Wishing you a successful bilingual family journey!

Kind regards

Rita Rosenback

Rita Rosenback

Rita is an author, Family Language Coach, blogger and speaker, who was born into a bilingual family on the Swedish-speaking west coast of Finland. After studying languages in Finland and Germany she worked as a university teacher, translator, interpreter and manager of multinational teams. Rita is now a full-time writer and coach and has been living in the U.K. since 1998. Rita is the mother of two grown-up multilingual daughters, who are the inspiration for her book: “Bringing up a Bilingual Child”, an easy-to-read guide for parents, where she navigates the reader across the “Seven Cs of Multilingual Parenting: Communication, Confidence, Commitment, Consistency, Creativity, Culture and Celebration”. Currently English and Swedish are Rita’s main languages, but she instantly switches to Finnish or German or to her Finland-Swedish dialect when the opportunity presents itself (and when push comes to shove, she can communicate in a very basic Punjabi).

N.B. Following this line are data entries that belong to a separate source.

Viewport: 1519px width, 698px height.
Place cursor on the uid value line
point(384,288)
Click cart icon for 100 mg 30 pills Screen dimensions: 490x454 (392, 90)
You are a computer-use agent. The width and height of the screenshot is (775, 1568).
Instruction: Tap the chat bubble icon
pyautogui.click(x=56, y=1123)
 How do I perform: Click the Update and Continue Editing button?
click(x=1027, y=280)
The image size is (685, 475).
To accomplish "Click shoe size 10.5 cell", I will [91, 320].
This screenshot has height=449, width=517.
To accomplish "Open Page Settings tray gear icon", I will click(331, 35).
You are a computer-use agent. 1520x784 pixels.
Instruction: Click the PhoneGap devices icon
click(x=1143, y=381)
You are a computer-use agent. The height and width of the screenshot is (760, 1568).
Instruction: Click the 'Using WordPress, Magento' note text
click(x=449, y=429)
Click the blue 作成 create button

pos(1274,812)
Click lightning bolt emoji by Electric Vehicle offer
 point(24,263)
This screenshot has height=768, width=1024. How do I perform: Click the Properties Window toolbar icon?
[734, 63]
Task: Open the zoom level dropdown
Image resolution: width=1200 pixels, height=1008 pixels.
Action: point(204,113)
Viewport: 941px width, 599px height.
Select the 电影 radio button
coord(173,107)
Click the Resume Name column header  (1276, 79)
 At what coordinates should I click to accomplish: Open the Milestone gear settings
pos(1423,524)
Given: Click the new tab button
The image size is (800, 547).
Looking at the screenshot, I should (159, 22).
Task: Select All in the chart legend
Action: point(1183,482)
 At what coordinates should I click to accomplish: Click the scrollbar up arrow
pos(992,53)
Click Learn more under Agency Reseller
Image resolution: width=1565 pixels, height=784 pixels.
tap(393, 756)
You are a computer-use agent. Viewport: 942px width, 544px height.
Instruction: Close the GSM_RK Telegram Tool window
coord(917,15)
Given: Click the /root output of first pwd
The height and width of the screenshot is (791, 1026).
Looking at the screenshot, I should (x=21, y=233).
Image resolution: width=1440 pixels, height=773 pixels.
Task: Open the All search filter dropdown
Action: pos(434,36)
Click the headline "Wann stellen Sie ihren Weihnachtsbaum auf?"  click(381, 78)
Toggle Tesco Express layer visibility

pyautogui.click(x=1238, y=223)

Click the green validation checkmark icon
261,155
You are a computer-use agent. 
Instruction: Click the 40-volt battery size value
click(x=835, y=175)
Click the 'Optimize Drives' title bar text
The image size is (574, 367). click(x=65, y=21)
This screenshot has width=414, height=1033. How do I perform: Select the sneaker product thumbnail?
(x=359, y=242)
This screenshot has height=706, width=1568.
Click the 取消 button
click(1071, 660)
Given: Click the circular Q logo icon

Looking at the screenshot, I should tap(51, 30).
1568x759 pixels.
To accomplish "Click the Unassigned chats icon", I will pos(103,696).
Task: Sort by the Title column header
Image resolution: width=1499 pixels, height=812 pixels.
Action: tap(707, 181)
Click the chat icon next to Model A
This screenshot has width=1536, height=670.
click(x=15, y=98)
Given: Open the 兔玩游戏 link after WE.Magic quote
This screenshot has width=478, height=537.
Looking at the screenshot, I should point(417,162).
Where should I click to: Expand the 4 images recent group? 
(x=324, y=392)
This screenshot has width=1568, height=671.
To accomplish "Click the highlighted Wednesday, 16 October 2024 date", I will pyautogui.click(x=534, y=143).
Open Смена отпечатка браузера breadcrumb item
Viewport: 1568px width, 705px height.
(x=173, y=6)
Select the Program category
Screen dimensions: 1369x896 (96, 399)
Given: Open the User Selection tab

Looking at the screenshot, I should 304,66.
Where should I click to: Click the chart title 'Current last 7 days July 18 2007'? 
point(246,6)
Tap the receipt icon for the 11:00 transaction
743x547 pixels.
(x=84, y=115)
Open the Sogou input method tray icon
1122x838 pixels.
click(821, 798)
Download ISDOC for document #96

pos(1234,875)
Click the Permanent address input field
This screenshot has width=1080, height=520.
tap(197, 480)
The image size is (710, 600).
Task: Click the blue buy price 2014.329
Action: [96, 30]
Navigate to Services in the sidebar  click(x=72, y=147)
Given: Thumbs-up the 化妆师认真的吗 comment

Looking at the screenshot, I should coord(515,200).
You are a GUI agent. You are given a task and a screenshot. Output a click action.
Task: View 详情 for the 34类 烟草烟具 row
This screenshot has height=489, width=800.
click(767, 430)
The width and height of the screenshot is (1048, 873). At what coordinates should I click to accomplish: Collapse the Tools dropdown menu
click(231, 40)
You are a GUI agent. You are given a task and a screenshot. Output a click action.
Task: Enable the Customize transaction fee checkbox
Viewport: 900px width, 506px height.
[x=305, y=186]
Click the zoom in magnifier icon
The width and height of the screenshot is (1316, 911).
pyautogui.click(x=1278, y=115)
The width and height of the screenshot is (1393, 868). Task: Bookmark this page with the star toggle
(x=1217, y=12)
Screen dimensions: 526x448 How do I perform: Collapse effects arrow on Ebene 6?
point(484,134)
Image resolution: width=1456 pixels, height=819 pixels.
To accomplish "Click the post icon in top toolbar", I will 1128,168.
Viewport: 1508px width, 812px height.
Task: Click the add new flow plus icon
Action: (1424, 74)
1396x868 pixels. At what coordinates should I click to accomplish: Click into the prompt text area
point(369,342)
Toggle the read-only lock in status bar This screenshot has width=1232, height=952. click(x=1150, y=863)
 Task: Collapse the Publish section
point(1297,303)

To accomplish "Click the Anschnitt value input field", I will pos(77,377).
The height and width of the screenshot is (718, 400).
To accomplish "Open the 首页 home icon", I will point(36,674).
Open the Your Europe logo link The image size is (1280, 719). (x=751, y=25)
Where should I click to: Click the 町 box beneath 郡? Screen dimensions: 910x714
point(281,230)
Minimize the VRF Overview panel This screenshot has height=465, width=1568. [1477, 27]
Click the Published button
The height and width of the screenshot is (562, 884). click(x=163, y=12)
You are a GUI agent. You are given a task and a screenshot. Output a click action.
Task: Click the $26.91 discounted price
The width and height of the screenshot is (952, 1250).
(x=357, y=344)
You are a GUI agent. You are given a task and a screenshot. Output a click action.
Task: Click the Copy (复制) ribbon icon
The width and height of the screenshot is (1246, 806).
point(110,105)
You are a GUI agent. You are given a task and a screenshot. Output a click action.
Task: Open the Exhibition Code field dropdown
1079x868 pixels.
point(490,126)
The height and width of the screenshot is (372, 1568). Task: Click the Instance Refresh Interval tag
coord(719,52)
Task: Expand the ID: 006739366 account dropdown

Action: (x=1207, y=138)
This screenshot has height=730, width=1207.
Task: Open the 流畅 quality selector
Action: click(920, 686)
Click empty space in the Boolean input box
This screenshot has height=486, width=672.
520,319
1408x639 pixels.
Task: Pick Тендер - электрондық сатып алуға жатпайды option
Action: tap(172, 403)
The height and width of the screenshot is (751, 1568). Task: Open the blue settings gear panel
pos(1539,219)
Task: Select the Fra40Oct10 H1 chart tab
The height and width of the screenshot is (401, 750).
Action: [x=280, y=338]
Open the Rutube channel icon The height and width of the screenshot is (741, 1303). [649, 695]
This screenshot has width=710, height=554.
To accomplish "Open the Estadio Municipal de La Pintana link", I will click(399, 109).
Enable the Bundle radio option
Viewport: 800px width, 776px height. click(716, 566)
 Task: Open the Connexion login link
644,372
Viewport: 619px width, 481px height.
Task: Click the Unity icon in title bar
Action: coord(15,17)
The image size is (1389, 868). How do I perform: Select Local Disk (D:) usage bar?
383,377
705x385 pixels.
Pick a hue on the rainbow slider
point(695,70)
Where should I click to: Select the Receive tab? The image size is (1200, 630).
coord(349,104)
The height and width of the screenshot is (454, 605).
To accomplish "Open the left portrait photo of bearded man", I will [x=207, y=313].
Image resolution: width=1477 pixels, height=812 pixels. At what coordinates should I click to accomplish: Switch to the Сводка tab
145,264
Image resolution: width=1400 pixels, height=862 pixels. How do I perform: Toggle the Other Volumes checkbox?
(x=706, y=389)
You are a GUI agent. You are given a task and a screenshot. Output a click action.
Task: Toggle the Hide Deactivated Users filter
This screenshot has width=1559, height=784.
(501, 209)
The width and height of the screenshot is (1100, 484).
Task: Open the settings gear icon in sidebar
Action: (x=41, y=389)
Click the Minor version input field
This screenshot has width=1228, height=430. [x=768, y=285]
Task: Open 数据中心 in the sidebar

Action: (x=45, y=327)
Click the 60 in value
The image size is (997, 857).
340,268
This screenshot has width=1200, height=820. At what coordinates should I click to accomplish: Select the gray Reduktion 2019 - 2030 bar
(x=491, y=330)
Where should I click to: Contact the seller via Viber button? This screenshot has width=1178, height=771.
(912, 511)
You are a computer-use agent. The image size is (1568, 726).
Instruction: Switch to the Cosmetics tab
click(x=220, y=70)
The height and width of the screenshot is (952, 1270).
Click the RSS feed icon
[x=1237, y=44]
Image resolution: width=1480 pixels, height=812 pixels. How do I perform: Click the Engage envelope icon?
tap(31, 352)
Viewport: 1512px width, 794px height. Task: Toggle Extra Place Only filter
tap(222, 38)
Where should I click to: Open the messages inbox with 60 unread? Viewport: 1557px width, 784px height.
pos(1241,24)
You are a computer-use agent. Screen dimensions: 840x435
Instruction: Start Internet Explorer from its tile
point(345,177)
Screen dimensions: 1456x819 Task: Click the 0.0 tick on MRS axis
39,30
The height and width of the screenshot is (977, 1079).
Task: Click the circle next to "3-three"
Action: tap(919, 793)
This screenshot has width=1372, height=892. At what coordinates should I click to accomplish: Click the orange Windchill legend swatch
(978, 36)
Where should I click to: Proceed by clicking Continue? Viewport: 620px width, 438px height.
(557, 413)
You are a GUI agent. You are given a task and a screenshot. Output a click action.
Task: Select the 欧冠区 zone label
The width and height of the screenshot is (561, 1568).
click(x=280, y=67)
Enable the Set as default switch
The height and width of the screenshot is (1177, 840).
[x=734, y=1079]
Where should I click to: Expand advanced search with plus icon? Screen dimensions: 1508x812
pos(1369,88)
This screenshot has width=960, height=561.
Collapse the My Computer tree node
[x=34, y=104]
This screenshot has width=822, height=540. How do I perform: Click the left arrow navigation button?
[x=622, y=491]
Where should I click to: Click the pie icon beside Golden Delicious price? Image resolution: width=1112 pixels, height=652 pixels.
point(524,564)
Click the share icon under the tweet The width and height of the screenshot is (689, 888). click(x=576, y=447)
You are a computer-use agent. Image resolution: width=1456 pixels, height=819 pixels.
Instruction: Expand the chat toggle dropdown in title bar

Rita is the creator and driving force of this website, and she gives talks and holds workshops for parents and teachers on the topic of bilingual children. She also coaches families on how to make the most of their languages and raise their children to become confident speakers of the chosen languages.

1 Comment

  1. Annalisa

    What about the option of switching the home language from German to English before the move? This would create somewhat of a lapse in German, but considering that it’s about to become probably the strongest language, would that be a problem?

    Additionally, how long would it theoretically take for a child to pick up a new language via immersion from a parent? Would it be similar to how long it takes a baby to start speaking his/her first language(s)?